燕
つばめ
いくつか意味があるが、いずれも鳥のツバメに由来する。ここでは鳥のツバメについて解説する。
概要 (鳥)
鳥綱スズメ目ツバメ科に属する鳥。古くは『ツバクラメ』『ツバクロ』とも呼ばれた。
背は光沢のある藍黒色で、腹は白く、喉と額が赤い。尾は長く切れ込みの深い二股形を為す(この尾の形を俗に燕尾形と呼ぶ)。飛行に適した大きな翼と退化した短い脚を持ち、地上には殆ど降りない(水を飲む時でさえ水面を飛びながら嘴で掬い取るようにして飲む)。非常に素早く飛ぶ事から、戦闘機や夜行バスなどでツバメの意匠や名称がシンボリックに用いられる事がある。

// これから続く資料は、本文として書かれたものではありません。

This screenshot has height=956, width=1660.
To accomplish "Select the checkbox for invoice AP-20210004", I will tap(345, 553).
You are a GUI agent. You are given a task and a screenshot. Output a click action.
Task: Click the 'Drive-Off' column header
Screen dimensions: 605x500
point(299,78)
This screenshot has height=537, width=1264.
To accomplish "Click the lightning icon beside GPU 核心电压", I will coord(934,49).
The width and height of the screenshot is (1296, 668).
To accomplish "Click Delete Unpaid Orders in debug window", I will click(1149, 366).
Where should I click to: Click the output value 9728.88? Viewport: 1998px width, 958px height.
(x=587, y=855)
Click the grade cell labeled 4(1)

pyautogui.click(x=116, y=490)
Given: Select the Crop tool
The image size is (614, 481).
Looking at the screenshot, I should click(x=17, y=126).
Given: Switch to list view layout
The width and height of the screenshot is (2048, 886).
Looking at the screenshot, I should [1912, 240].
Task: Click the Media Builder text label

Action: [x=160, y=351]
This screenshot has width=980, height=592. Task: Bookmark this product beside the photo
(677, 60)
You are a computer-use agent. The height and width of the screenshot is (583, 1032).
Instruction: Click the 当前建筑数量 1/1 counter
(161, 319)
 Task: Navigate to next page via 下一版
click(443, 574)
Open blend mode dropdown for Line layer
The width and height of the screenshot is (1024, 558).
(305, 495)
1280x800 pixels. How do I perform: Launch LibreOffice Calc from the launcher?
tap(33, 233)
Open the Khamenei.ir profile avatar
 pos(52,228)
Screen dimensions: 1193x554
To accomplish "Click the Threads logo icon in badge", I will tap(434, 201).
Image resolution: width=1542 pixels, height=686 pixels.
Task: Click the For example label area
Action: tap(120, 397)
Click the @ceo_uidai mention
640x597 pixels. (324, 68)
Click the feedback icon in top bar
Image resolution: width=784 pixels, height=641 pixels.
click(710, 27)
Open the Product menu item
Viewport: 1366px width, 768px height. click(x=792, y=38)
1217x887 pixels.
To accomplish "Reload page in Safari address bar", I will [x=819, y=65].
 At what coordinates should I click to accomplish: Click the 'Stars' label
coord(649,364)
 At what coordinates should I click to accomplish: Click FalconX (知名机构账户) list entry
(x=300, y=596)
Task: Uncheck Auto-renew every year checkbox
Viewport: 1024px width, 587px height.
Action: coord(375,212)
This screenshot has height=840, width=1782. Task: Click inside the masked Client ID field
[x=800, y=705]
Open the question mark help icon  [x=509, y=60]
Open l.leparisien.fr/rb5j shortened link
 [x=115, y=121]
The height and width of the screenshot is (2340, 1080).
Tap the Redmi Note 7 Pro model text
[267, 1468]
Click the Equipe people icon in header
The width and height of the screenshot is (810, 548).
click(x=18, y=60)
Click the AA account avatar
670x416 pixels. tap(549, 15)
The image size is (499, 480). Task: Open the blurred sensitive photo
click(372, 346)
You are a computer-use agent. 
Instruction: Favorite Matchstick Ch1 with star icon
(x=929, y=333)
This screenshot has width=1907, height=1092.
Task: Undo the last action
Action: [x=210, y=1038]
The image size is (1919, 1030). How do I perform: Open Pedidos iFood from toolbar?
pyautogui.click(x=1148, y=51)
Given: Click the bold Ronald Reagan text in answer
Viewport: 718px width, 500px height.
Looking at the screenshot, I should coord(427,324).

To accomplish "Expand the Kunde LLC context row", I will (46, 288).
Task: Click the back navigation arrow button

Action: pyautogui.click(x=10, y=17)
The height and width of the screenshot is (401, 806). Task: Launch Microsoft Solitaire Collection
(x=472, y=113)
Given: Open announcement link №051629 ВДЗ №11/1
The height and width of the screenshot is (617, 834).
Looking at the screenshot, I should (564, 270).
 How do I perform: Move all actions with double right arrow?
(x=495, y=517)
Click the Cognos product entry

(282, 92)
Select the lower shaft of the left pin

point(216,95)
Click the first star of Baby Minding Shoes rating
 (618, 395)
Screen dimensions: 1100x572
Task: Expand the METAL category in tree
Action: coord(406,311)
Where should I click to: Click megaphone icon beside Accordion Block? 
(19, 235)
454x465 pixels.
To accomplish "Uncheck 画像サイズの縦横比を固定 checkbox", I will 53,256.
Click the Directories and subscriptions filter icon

昆虫食。日本ではイネの害虫を食べてくれる事から、古来より益鳥として大事にされてきた。
スズメと並んで代表的な小鳥で、スズメ目の鳥を俗に「燕雀類」(えんじゃくるい)と呼ぶ事もある。
日本人にとって最も身近な渡り鳥でもあり、春に東南アジアから飛来して産卵と子育てをし、夏の終わりに再び東南アジアに帰っていく。
民家の軒下や門の下に、泥と植物の茎を唾液で練ってお椀状に成形した巣をつくり、そこで産卵と子育てをおこなう。
「燕が巣を作る家は栄える」という迷信がある一方、巣によって乃家の外観が損なわれたり、素の泥や糞によって軒先や門の敷石が汚れるといった被害が出るため、近年は疎まれる傾向にもある。
因みに中華料理で高級食材として用いられる「燕の巣」は実際にはアマツバメ目アマツバメ科に属するショクヨウアナツバメが作った巣の事であり、本来のツバメとは無関係。